If you're senior (5+ years): Definitely not, unless your company is paying for it or you need it for a specific client engagement. Your experience speaks for itself.

The one exception: the AWS Security Specialty certification. Security is the one area where formal credentials still carry weight at all levels, because the consequences of getting it wrong are catastrophic.

What's Changing in 2026

Three trends are reshaping AWS jobs at startups:

AI infrastructure is the new growth area. The intersection of AWS (Bedrock, SageMaker, custom GPU instances) and AI/ML is creating a new category of "AI infrastructure engineer" that didn't exist two years ago. These roles pay $250K+ and are almost impossible to fill.

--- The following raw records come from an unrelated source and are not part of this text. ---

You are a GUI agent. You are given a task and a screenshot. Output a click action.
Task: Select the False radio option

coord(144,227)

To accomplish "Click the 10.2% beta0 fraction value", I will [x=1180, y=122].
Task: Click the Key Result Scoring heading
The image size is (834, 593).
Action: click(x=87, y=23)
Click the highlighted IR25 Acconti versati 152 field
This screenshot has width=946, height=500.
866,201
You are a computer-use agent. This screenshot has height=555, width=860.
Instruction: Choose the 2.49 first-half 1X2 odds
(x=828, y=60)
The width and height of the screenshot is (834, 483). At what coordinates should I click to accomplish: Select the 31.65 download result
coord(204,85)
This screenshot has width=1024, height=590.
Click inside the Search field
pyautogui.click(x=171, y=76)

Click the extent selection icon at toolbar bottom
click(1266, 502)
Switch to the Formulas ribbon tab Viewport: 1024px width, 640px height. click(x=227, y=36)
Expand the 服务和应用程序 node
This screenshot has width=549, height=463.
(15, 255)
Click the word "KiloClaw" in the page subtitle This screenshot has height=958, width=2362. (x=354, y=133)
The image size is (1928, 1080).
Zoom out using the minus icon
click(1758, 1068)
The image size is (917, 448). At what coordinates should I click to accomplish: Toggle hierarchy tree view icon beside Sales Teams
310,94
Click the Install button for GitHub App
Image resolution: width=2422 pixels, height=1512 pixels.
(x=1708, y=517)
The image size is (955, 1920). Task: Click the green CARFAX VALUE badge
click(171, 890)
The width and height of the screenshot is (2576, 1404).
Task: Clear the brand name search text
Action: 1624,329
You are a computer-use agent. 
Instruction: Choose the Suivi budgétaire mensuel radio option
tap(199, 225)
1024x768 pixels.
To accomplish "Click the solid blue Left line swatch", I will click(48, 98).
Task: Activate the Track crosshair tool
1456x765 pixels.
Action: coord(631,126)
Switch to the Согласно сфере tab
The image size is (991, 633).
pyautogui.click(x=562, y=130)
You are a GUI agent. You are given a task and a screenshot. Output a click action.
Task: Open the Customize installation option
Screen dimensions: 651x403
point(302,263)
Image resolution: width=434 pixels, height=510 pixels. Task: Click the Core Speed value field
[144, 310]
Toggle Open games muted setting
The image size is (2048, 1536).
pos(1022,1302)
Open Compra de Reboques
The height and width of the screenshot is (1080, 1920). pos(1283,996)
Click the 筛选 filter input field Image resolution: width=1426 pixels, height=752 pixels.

FinOps is becoming a real discipline. As startups mature and investors demand profitability, cloud cost optimization has gone from "nice to have" to "board-level priority." Engineers who can reduce AWS spend by 30-40% are worth their weight in gold.

Platform engineering is eating DevOps. The title "DevOps Engineer" is slowly being replaced by "Platform Engineer" at forward-thinking startups. The distinction matters: DevOps implies maintaining infrastructure. Platform engineering implies building internal products that make other engineers more productive. The pay is similar, but the career trajectory is different.

How to Stand Out

If you're applying for AWS-heavy roles at startups, three things separate you from the pack:

Show your architecture decisions, not just your implementations. Anyone can follow a tutorial to set up an ECS cluster. Explain why you chose ECS over EKS, or Lambda over containers. Startups hire for judgment, not just execution.

Know the bill. Pull up the AWS pricing calculator in your interview and estimate the monthly cost of the architecture you just proposed. Most candidates can't do this. It immediately signals that you think like a startup operator, not just a technician.

Have an opinion about managed vs. self-hosted. Startups constantly debate whether to use managed services (higher cost, lower maintenance) or self-host (lower cost, higher complexity). Having a framework for this decision — and being able to articulate it — shows the kind of strategic thinking that gets you to senior roles fast.